The plaintiffs from the two cases, who totaled 198 people including the families of the victims, had demanded apologies and combined compensation worth 1.90 billion yen (US$15.8 million; EUR11.7 million) for death and suffering caused by wartime biological experiments, the so-called "Rape of Nanjing," and the firebombing of Yong'an city in China's Fujian province.
"These are unjust decisions that ignore the human rights and personal suffering of the defendants," Minami said. "The Supreme Court has completely neglected its responsibility to uphold justice."

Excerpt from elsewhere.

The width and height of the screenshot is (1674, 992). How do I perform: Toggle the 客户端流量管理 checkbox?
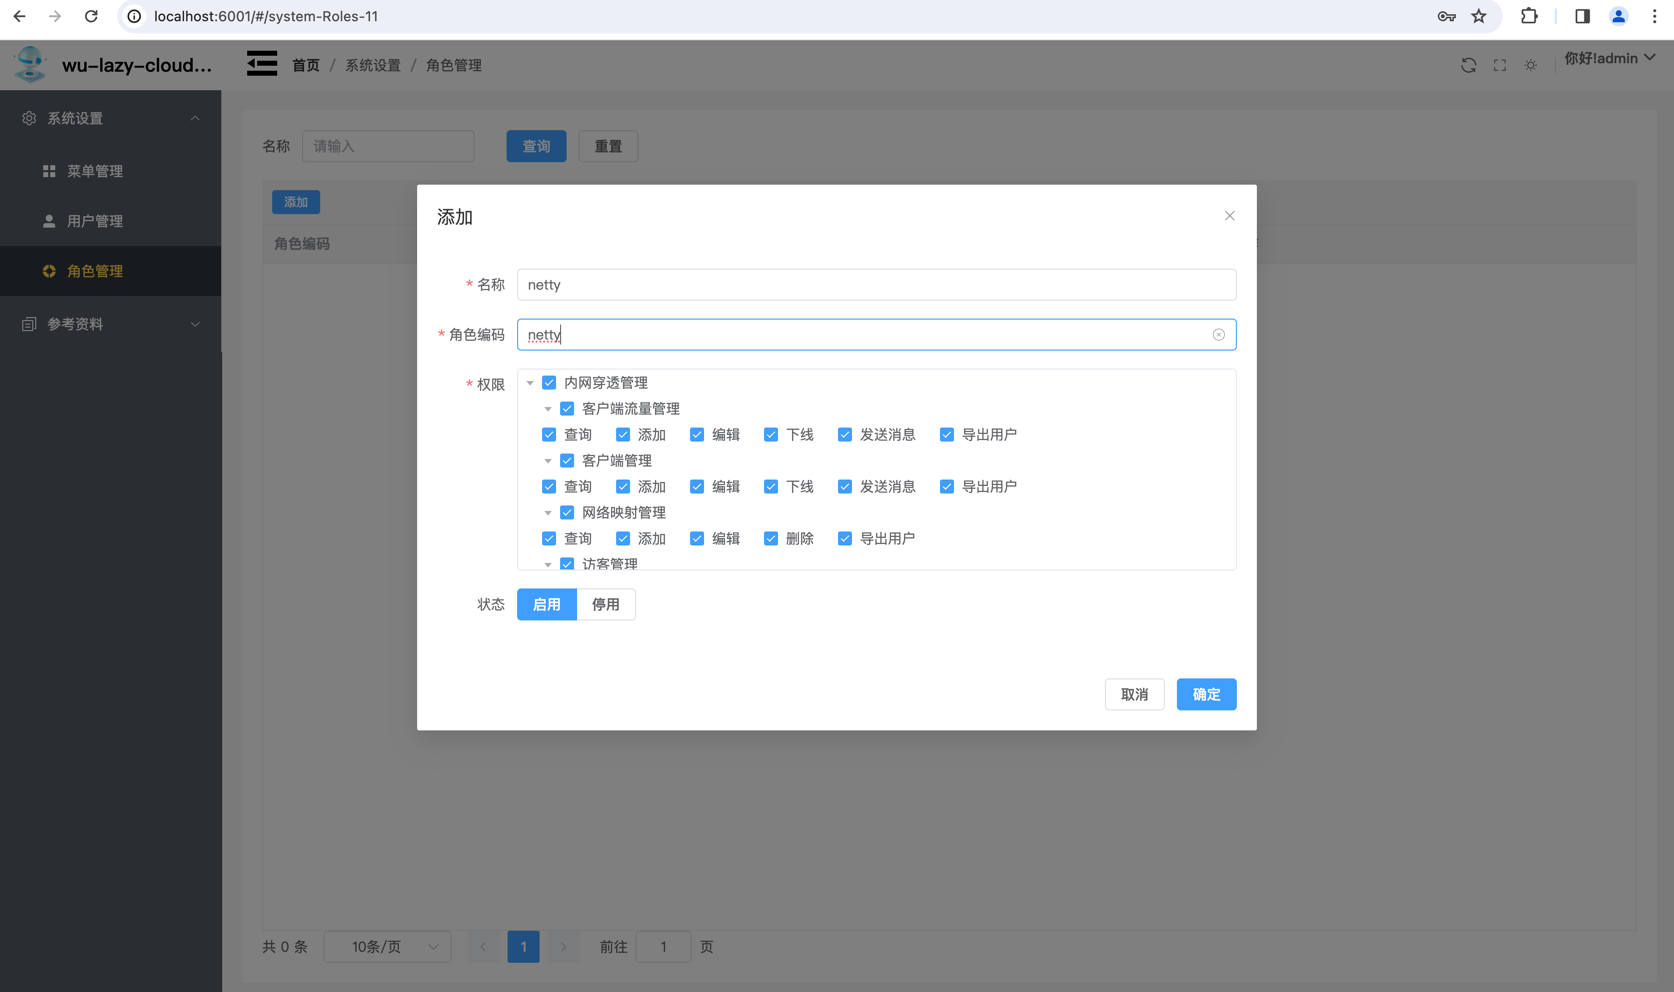click(567, 409)
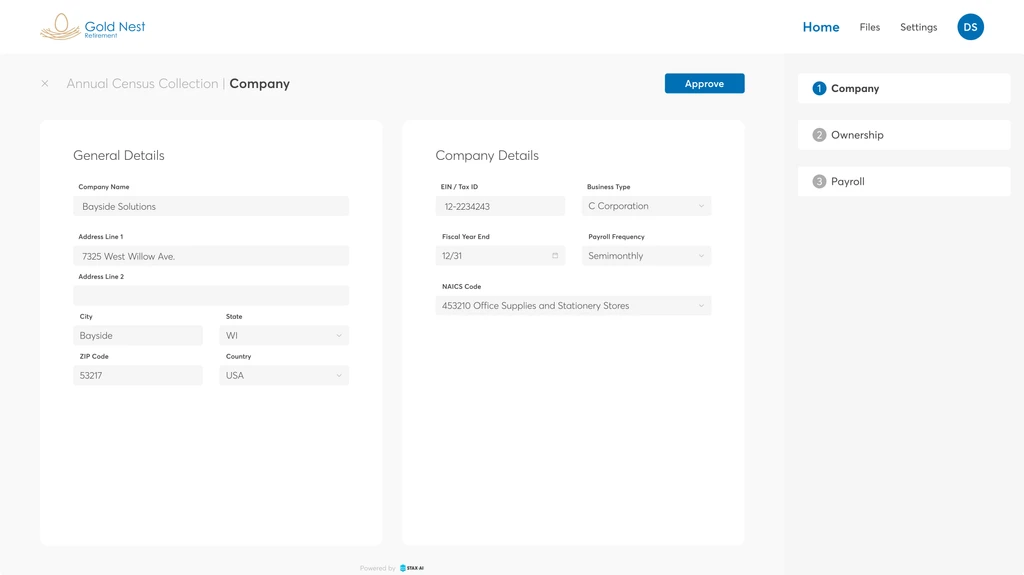
Task: Switch to the Payroll step
Action: pos(904,182)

Of the 180 plaintiffs involved in one of the cases, which sought compensation for biological warfare experiments, only 10 are actual survivors, the rest are relatives, lawyer Shuji Motonaga said. The remaining 18 plaintiffs sought payback for germ warfare, the Nanjing occupation and the bombing of Yong'an, said Masahiko Yamada, one of that group's attorneys.
The court refused to provide details of Wednesday's decisions.
But despite Wednesday's rejection, a lower court ruling in 1999 acknowledged that a special section within the Imperial Army, known as Unit 731, used biological weapons against China.
The Japanese government has never formally apologized over its germ warfare program or its rampage in Nanjing. The government acknowledged a germ warfare unit existed, but has remained mum on its details.
Historians estimate that Unit 731 may have killed as many as 250,000 people in their experiments - which included vivisections of Chinese prisoners and the use of germs - during the 1930s and '40s, when Japanese troops occupied much of China.
Researchers generally agree Japan's military also slaughtered at least 150,000 civilians and raped tens of thousands of women during its 1937-38 occupation of Nanjing. The Chinese government puts the number of dead at more than 300,000.
According to defense lawyers, Japan's bombings of Yong'an killed or injured more than 10,000 people in 11 raids from 1938 to 1943.
Tokyo's stand has long been that compensation claims were settled under postwar treaties between Japan and other nations. None of Unit 731's members has ever been tried for the killings.
Japan's refusal to compensate victims has fueled views among many Chinese that Tokyo has never sufficiently atoned for its brutal occupation.